Podnosząc powyższe zarzuty, skarżący wniósł o uchylenie zaskarżonego wyroku Sądu II instancji i przekazanie niniejszej sprawy temu Sądowi do ponownego rozpoznania.

W odpowiedzi na kasację Prokurator wniósł o jej oddalenie, jako oczywiście bezzasadnej.

Sąd Najwyższy zważył, co następuje.

Kasacja okazała się bezzasadna w stopniu oczywistym.
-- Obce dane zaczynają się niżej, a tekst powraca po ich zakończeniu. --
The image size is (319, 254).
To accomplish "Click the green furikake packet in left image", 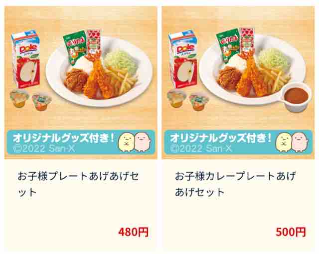I will coord(75,47).
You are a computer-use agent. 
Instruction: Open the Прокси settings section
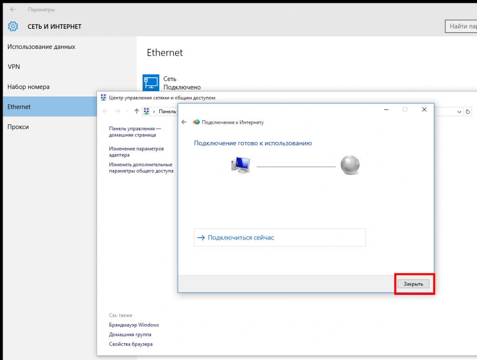[18, 127]
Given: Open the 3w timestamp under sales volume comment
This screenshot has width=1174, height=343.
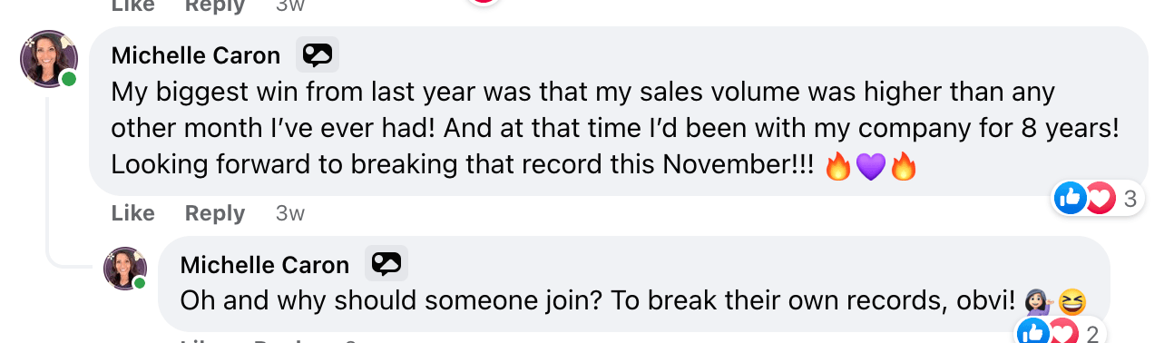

Rdzeniem zarzutów wniesionej kasacji jest błąd w ocenie stanu zdrowia psychicznego sprawcy tempore criminis, co ogniskuje się w twierdzeniach obrońcy, że z uwagi na przebyty kiedyś uraz głowy skazanego i sygnalizowane możliwości uzyskania w tym zakresie dokumentacji medycznej - wnioski opinii psychiatrów mógłby być inne. Problemem jest, że obrońca wyrywa z kontekstu niektóre z tez opinii biegłych i sugeruje, że inny sposób procedowania chociażby w zakresie kompletowania akt z historii leczenia sprawcy zapewnić miałby korzystny dla podsądnego efekt. Lektura wyroku Sądu odwoławczego przekonuje, że ten jednak pochylił się nad wszystkimi zagadnieniami związanymi z podnoszonymi w apelacji wątpliwościami w zakresie opinii biegłych (s. 13-19). Warto w tym zakresie zwrócić uwagę na przytoczony przez Prokuratora w jego odpowiedzi na kasację fragment zeznań biegłej A.G-K., w którym jasno przesądza ona, że wyklucza wpływ ewentualnych urazów głowy u podsądnego na stan jego poczytalności. Wskazuje, że jedynie bardzo ciężki uraz mógłby doprowadzić do takich zmian w ośrodkowym układzie nerwowym, które teoretycznie wpływałyby na stopień poczytalności. Opinie biegłych czytane łącznie przekonują, że zagadnienie konieczności badania EEG zostało konkluzywnie wykluczone. Rzeczywiście Sąd II instancji bezpośrednio nie odnosi się do dokumentacji, o jakiej mowa w apelacji i do której następnie w kasacji odnosi się obrona, lecz wyraźnie przedstawia swoje stanowisko, z którego można wywnioskować, że uznał, iż żadna dokumentacja zgłaszana przez obronę nie ma znaczenia dla podważenia jednoznacznych opinii biegłych.

Podsumowując, zdaniem Sądu Najwyższego Sąd odwoławczy dopełnił standardu kontroli apelacyjnej. Pamiętać należy, że stopień szczegółowości rozważań sądu odwoławczego, w wykonaniu obowiązku wynikającego z art. 457 § 3 k.p.k., uzależniony jest od jakości wywodów zawartych w uzasadnieniu wyroku sądu pierwszej instancji oraz we wniesionym środku odwoławczym i w zależności od meritum sprawy może przybrać formę bardziej lub mniej rozbudowanego wywodu. Niejednokrotnie wystarczające jest wskazanie głównych powodów niepodzielenia zarzutów apelacji i odesłanie do szczegółów uzasadnienia wyroku sądu pierwszej instancji, zwłaszcza w sytuacji, gdy sąd odwoławczy w pełni podziela dokonaną ocenę dowodów. W niniejszej sprawie Sąd odwoławczy uczynił znacznie więcej, gdyż w stosunku do zarzutów apelacyjnych związanych z oceną poczytalności podsądnego odnosił się i przedstawiał własną argumentację, dodatkowo obok potwierdzenia podzielenia ocen Sądu I instancji. Sąd Najwyższy nie dostrzega w tym zakresie sygnalizowanych w petitum kasacji mankamentów.

Wobec powyższego należało orzec jak w sentencji.